The entries need to be copied exactly.

Items from a data source:
<<<<
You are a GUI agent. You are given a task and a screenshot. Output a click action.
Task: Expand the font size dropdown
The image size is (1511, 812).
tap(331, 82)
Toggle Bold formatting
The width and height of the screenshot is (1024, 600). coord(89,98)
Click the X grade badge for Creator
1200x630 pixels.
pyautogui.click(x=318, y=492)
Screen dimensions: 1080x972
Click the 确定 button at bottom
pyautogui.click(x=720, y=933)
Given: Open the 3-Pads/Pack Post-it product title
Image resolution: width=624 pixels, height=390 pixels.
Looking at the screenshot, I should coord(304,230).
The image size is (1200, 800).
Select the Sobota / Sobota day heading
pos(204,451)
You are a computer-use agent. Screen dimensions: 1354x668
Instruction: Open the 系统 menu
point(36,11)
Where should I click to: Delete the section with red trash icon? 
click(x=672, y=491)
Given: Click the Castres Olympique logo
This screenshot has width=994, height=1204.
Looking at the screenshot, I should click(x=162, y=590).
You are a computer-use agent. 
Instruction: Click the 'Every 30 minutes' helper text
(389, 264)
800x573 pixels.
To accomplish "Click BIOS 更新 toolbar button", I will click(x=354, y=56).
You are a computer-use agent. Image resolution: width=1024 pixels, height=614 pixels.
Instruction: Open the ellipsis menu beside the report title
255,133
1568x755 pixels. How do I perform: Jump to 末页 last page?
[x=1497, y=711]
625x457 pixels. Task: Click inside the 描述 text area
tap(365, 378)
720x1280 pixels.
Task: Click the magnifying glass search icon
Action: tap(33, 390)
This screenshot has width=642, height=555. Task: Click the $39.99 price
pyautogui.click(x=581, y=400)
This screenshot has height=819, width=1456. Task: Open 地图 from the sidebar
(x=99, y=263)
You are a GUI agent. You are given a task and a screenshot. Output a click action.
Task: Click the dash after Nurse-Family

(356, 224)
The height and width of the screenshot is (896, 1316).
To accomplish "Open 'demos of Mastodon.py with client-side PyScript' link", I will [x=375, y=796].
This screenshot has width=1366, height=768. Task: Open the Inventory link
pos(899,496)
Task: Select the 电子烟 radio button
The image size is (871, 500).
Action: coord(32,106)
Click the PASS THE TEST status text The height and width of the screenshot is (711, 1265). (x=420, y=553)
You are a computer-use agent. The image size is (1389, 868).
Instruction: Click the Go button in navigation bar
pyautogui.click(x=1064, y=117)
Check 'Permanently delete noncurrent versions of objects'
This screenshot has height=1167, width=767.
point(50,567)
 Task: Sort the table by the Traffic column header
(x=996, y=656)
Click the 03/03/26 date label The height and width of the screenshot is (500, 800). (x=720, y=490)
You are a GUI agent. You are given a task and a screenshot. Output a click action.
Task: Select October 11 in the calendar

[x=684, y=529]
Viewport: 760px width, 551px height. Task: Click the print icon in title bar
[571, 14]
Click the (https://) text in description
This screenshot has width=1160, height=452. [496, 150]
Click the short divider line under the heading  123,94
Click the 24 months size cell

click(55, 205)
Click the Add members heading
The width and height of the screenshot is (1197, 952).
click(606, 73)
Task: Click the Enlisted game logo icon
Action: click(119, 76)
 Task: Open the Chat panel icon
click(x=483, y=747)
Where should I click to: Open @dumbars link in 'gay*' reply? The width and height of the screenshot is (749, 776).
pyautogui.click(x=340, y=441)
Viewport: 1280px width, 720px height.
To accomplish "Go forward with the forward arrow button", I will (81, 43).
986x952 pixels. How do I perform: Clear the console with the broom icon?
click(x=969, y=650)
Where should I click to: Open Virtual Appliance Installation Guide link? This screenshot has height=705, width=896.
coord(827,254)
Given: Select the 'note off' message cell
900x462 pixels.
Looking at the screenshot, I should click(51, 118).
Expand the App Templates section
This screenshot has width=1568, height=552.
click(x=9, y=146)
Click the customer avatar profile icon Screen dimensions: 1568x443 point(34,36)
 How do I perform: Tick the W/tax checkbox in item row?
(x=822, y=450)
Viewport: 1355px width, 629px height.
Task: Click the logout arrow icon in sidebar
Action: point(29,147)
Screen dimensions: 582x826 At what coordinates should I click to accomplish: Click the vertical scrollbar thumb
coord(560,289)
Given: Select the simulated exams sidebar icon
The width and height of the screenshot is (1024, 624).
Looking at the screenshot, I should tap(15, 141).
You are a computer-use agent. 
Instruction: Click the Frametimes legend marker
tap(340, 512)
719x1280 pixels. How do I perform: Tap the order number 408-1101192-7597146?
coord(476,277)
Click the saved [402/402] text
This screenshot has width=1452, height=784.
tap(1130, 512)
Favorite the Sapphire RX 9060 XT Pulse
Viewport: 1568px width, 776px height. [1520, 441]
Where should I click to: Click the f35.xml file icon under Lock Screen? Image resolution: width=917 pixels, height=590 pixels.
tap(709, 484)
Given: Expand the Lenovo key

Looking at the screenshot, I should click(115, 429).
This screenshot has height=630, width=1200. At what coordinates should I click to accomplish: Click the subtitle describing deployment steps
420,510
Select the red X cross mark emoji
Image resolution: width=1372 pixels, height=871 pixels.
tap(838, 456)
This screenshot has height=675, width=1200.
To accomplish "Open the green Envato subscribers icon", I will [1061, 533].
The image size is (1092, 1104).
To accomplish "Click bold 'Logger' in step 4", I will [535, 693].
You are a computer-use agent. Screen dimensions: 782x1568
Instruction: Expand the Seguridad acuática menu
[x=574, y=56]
>>>>
Solution below:
You are a GUI agent. You are given a task and a screenshot. Output a click action.
Task: Expand the font size dropdown
The image size is (1511, 812).
tap(331, 82)
Toggle Bold formatting
The width and height of the screenshot is (1024, 600). coord(89,98)
Click the X grade badge for Creator
1200x630 pixels.
pyautogui.click(x=318, y=492)
Screen dimensions: 1080x972
Click the 确定 button at bottom
pyautogui.click(x=720, y=933)
Given: Open the 3-Pads/Pack Post-it product title
Image resolution: width=624 pixels, height=390 pixels.
Looking at the screenshot, I should coord(304,230).
The image size is (1200, 800).
Select the Sobota / Sobota day heading
pos(204,451)
You are a computer-use agent. Screen dimensions: 1354x668
Instruction: Open the 系统 menu
point(36,11)
Where should I click to: Delete the section with red trash icon? 
click(x=672, y=491)
Given: Click the Castres Olympique logo
This screenshot has width=994, height=1204.
Looking at the screenshot, I should click(x=162, y=590).
You are a computer-use agent. 
Instruction: Click the 'Every 30 minutes' helper text
(389, 264)
800x573 pixels.
To accomplish "Click BIOS 更新 toolbar button", I will click(x=354, y=56).
You are a computer-use agent. Image resolution: width=1024 pixels, height=614 pixels.
Instruction: Open the ellipsis menu beside the report title
255,133
1568x755 pixels. How do I perform: Jump to 末页 last page?
[x=1497, y=711]
625x457 pixels. Task: Click inside the 描述 text area
tap(365, 378)
720x1280 pixels.
Task: Click the magnifying glass search icon
Action: tap(33, 390)
This screenshot has width=642, height=555. Task: Click the $39.99 price
pyautogui.click(x=581, y=400)
This screenshot has height=819, width=1456. Task: Open 地图 from the sidebar
(x=99, y=263)
You are a GUI agent. You are given a task and a screenshot. Output a click action.
Task: Click the dash after Nurse-Family

(356, 224)
The height and width of the screenshot is (896, 1316).
To accomplish "Open 'demos of Mastodon.py with client-side PyScript' link", I will [x=375, y=796].
This screenshot has width=1366, height=768. Task: Open the Inventory link
pos(899,496)
Task: Select the 电子烟 radio button
The image size is (871, 500).
Action: coord(32,106)
Click the PASS THE TEST status text The height and width of the screenshot is (711, 1265). (x=420, y=553)
You are a computer-use agent. The image size is (1389, 868).
Instruction: Click the Go button in navigation bar
pyautogui.click(x=1064, y=117)
Check 'Permanently delete noncurrent versions of objects'
This screenshot has height=1167, width=767.
point(50,567)
 Task: Sort the table by the Traffic column header
(x=996, y=656)
Click the 03/03/26 date label The height and width of the screenshot is (500, 800). (x=720, y=490)
You are a GUI agent. You are given a task and a screenshot. Output a click action.
Task: Select October 11 in the calendar

[x=684, y=529]
Viewport: 760px width, 551px height. Task: Click the print icon in title bar
[571, 14]
Click the (https://) text in description
This screenshot has width=1160, height=452. [496, 150]
Click the short divider line under the heading  123,94
Click the 24 months size cell

click(55, 205)
Click the Add members heading
The width and height of the screenshot is (1197, 952).
click(606, 73)
Task: Click the Enlisted game logo icon
Action: click(119, 76)
 Task: Open the Chat panel icon
click(x=483, y=747)
Where should I click to: Open @dumbars link in 'gay*' reply? The width and height of the screenshot is (749, 776).
pyautogui.click(x=340, y=441)
Viewport: 1280px width, 720px height.
To accomplish "Go forward with the forward arrow button", I will (81, 43).
986x952 pixels. How do I perform: Clear the console with the broom icon?
click(x=969, y=650)
Where should I click to: Open Virtual Appliance Installation Guide link? This screenshot has height=705, width=896.
coord(827,254)
Given: Select the 'note off' message cell
900x462 pixels.
Looking at the screenshot, I should click(51, 118).
Expand the App Templates section
This screenshot has width=1568, height=552.
click(x=9, y=146)
Click the customer avatar profile icon Screen dimensions: 1568x443 point(34,36)
 How do I perform: Tick the W/tax checkbox in item row?
(x=822, y=450)
Viewport: 1355px width, 629px height.
Task: Click the logout arrow icon in sidebar
Action: point(29,147)
Screen dimensions: 582x826 At what coordinates should I click to accomplish: Click the vertical scrollbar thumb
coord(560,289)
Given: Select the simulated exams sidebar icon
The width and height of the screenshot is (1024, 624).
Looking at the screenshot, I should tap(15, 141).
You are a computer-use agent. 
Instruction: Click the Frametimes legend marker
tap(340, 512)
719x1280 pixels. How do I perform: Tap the order number 408-1101192-7597146?
coord(476,277)
Click the saved [402/402] text
This screenshot has width=1452, height=784.
tap(1130, 512)
Favorite the Sapphire RX 9060 XT Pulse
Viewport: 1568px width, 776px height. [1520, 441]
Where should I click to: Click the f35.xml file icon under Lock Screen? Image resolution: width=917 pixels, height=590 pixels.
tap(709, 484)
Given: Expand the Lenovo key

Looking at the screenshot, I should click(115, 429).
This screenshot has height=630, width=1200. At what coordinates should I click to accomplish: Click the subtitle describing deployment steps
420,510
Select the red X cross mark emoji
Image resolution: width=1372 pixels, height=871 pixels.
tap(838, 456)
This screenshot has height=675, width=1200.
To accomplish "Open the green Envato subscribers icon", I will [1061, 533].
The image size is (1092, 1104).
To accomplish "Click bold 'Logger' in step 4", I will [535, 693].
You are a computer-use agent. Screen dimensions: 782x1568
Instruction: Expand the Seguridad acuática menu
[x=574, y=56]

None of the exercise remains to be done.